One-sided effort creates a hidden power structure where your attention is abundant and theirs is scarce. Scarce things feel valuable. Abundant things feel... disposable. The more you initiate, the more you accidentally communicate that their attention is worth chasing. And the less they initiate, the more you chase.
It's worth noting: some people are genuinely bad at initiating. Anxious, forgetful, passive by nature. The difference between a passive communicator and someone who doesn't care is what happens when you name the imbalance. Someone who cares will try to change. Someone who doesn't will make you feel unreasonable for asking.
How to Respond
The first step is always the same: stop initiating and see what happens. Not as a punishment. Not as a game. As a diagnostic. You need information, and the only way to get it is to create space for them to fill — or not.

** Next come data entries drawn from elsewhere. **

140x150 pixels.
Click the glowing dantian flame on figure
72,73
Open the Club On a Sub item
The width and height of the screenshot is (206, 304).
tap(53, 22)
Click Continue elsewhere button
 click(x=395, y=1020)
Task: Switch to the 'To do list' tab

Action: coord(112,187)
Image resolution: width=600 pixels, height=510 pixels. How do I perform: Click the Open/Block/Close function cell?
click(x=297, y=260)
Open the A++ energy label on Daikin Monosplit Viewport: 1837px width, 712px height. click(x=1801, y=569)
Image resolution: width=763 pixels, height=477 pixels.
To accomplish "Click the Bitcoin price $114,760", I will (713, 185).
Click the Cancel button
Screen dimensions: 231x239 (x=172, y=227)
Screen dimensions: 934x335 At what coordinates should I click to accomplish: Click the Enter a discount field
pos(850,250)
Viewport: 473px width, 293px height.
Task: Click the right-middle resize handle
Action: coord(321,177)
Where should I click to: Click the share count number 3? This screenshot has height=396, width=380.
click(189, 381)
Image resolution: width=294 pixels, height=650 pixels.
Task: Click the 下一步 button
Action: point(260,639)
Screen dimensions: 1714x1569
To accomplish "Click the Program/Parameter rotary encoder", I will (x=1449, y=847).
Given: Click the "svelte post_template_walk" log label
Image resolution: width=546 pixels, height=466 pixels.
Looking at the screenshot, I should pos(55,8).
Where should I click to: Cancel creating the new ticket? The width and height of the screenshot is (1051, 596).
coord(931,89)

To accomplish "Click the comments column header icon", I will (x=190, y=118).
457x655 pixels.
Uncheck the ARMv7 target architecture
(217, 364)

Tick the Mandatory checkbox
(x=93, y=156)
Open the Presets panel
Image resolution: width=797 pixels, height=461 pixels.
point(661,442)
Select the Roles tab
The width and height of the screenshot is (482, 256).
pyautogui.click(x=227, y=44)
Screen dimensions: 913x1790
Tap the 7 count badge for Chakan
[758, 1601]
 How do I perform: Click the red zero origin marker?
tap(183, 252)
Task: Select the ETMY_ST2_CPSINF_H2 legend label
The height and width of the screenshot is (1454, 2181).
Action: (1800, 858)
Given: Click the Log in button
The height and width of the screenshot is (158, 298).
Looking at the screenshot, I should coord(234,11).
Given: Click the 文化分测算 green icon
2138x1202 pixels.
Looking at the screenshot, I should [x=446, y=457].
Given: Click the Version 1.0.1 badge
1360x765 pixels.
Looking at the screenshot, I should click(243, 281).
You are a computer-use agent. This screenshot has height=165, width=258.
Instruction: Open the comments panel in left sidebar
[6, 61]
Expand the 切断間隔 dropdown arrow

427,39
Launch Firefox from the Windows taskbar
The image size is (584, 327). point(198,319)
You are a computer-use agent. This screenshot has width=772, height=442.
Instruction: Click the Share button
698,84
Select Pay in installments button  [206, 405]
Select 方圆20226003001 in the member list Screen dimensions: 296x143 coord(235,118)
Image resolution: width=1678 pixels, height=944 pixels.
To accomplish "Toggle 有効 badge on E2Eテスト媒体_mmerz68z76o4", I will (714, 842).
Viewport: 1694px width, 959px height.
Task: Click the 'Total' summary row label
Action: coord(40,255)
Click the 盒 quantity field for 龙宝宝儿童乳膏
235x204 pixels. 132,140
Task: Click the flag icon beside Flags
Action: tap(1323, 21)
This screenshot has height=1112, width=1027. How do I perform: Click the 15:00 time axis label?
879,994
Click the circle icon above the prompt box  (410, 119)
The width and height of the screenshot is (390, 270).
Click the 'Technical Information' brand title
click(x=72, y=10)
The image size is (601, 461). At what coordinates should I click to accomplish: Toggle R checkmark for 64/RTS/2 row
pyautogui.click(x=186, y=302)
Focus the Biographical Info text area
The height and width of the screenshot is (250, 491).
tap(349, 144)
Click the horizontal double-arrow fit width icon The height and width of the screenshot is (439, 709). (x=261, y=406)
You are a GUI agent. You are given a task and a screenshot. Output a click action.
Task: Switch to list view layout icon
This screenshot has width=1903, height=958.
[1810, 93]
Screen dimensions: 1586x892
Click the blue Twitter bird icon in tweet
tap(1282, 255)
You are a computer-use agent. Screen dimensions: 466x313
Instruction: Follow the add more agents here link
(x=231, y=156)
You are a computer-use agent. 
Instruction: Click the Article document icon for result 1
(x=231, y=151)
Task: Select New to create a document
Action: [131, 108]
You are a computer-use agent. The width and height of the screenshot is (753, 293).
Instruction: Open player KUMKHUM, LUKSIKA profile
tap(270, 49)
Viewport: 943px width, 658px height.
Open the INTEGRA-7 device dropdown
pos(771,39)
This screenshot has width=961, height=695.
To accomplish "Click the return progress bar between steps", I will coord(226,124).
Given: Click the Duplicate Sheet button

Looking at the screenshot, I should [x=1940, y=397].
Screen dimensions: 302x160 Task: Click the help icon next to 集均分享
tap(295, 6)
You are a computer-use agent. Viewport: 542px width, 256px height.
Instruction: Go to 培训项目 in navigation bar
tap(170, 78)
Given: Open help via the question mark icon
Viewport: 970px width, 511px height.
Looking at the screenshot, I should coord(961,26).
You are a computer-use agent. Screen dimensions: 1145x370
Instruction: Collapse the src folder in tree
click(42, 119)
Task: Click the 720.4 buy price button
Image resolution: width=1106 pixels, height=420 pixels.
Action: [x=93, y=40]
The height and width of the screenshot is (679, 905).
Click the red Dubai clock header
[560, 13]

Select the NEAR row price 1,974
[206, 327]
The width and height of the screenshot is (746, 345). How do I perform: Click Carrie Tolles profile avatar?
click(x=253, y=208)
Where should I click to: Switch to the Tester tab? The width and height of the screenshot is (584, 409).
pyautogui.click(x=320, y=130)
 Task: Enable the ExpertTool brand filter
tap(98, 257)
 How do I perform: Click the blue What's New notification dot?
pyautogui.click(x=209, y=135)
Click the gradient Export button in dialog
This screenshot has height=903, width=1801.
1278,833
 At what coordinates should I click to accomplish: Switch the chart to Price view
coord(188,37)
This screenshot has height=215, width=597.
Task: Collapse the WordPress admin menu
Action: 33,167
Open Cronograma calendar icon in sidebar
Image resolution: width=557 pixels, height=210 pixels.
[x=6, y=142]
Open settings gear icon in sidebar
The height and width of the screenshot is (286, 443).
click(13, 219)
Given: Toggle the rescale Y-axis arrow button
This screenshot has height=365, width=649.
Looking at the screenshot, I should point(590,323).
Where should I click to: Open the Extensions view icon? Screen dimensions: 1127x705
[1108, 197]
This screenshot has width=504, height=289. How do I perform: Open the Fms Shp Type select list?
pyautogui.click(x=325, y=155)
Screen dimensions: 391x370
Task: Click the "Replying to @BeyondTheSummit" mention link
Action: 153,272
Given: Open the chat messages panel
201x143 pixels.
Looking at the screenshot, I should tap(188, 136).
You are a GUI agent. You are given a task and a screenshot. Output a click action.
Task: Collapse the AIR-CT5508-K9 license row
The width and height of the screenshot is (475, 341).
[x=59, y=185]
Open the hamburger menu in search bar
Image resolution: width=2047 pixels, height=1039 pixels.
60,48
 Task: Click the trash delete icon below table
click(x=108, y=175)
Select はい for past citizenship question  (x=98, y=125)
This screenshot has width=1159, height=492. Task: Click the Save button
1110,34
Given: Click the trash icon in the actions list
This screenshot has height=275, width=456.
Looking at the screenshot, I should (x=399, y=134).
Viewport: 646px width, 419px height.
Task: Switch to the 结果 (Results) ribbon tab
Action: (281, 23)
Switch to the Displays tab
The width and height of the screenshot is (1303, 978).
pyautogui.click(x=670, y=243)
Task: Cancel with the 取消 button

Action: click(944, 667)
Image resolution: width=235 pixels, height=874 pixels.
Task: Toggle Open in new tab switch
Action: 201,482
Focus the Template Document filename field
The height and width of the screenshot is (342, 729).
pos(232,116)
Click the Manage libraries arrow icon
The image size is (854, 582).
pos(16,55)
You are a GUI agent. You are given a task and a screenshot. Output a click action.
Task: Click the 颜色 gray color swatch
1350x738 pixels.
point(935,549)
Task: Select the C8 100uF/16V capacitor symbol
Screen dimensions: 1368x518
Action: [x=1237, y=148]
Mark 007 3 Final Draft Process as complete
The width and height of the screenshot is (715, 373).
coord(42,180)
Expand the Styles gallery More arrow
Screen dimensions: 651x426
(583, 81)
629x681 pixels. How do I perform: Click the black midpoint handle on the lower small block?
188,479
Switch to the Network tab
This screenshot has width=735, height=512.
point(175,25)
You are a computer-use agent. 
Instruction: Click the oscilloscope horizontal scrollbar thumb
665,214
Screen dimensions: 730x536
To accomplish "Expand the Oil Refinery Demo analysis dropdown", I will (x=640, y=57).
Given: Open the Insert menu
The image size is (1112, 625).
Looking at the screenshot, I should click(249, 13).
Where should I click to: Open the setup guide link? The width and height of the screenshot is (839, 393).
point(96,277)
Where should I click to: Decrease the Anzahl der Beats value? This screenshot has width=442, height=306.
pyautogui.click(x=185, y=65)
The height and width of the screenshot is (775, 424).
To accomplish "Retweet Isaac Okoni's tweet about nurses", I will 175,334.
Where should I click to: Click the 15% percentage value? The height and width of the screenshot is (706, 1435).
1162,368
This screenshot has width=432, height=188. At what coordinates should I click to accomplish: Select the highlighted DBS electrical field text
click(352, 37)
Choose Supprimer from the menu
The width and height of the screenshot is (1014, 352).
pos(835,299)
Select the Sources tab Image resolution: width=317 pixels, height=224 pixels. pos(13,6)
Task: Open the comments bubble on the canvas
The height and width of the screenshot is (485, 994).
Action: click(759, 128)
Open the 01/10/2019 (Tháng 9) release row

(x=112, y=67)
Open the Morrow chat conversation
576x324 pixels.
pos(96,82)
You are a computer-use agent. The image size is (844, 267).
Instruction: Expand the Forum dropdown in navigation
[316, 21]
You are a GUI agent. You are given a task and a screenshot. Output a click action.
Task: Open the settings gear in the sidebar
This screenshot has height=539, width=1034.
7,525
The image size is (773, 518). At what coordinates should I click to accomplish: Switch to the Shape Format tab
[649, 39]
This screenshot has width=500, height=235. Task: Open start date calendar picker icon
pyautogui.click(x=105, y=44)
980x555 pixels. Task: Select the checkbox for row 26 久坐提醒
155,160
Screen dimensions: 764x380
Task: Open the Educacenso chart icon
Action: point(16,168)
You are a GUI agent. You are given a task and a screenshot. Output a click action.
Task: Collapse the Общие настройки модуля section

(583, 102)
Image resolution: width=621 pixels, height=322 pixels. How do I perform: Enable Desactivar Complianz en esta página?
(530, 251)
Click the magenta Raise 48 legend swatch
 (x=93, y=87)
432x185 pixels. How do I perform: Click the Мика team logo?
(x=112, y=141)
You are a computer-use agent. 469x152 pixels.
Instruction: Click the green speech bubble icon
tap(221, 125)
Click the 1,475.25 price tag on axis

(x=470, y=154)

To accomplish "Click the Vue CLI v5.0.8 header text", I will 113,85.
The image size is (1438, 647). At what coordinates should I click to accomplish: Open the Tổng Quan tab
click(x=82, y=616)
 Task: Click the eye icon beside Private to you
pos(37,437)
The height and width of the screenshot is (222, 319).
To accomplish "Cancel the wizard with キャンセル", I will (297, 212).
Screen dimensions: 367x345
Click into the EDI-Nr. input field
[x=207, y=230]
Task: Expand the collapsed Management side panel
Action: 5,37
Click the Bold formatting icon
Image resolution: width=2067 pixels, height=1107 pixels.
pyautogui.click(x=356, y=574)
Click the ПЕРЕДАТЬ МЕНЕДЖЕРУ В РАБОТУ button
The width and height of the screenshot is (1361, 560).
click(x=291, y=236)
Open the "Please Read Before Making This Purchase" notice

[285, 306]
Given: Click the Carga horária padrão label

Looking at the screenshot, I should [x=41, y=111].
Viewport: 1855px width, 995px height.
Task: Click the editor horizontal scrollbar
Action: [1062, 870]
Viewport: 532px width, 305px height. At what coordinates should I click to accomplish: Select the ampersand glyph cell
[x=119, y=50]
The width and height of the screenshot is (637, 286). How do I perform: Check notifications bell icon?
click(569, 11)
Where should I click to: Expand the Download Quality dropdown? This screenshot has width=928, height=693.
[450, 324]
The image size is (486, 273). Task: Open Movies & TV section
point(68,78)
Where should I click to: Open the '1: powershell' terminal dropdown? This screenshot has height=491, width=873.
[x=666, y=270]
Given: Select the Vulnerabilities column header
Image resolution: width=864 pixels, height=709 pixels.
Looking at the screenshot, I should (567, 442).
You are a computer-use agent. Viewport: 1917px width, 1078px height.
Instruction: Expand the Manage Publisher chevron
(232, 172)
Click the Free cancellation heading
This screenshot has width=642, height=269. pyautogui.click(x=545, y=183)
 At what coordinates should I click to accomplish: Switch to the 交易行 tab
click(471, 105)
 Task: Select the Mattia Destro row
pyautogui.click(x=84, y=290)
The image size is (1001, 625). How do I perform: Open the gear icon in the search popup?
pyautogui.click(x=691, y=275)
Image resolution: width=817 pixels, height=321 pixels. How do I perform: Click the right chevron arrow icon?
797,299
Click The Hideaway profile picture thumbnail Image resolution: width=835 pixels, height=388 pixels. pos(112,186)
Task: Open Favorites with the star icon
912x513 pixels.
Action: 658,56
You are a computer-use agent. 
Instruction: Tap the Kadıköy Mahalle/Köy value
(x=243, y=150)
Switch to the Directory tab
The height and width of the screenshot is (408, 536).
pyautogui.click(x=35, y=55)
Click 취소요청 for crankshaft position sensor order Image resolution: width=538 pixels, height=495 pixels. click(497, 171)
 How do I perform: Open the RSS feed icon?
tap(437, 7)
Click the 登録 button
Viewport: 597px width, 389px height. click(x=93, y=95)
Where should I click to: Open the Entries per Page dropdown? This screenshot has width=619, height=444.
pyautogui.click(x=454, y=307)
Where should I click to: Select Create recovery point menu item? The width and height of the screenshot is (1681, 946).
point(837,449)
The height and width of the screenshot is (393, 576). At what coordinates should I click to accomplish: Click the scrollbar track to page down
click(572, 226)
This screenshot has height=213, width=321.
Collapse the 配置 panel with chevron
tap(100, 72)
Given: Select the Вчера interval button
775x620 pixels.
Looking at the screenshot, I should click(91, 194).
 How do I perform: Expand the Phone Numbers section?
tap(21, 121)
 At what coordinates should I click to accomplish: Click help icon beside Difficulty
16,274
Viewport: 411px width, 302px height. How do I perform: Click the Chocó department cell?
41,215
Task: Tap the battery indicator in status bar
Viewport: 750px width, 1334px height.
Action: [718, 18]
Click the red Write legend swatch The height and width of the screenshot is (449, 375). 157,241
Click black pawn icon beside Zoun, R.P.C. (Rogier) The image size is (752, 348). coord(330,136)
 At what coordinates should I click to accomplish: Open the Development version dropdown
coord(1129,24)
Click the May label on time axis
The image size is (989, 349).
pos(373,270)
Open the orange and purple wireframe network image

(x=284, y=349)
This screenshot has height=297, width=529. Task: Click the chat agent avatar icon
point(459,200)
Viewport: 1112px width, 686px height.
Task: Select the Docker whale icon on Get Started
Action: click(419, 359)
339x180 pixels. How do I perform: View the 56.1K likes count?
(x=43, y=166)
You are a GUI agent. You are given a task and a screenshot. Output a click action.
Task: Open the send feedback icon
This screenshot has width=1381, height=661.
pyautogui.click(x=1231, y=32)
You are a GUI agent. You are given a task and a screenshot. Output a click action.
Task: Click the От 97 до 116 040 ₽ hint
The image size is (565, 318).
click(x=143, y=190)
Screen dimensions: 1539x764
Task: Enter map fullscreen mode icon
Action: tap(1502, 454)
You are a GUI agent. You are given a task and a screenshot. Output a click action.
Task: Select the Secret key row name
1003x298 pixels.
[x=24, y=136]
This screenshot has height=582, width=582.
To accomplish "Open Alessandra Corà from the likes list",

In dating — run the silence test: Don't text them for one week. If they reach out within a few days with genuine energy and curiosity, maybe they're just a passive texter who got comfortable. If a week passes in silence and they don't seem to notice you're gone? You were the only engine in this relationship. Now you know.
If you want to name it: Be direct but not accusatory. "Hey, I realized I've been starting pretty much all our conversations lately. I'd love to hear from you more — it would mean a lot." This is vulnerable and clear. You're not attacking. You're making a request. How they respond to that request tells you everything you need to know.
In friendships: Stop being the social director. If the friendship only exists because you maintain it, it's not a friendship — it's a performance you're putting on. Let go of the rope. Real friends will notice and reach back. The ones who don't? They gave you your answer weeks ago; you just didn't want to hear it.
At work: Document the imbalance. Stop being the default follow-up person. If a project stalls because you didn't chase someone down, let it stall. When it comes up, name it calmly: "I noticed I've been driving most of the follow-ups on this. Can we share that responsibility?" In professional settings, naming the pattern is enough to shift it — most people don't realize they've been coasting until someone points it out.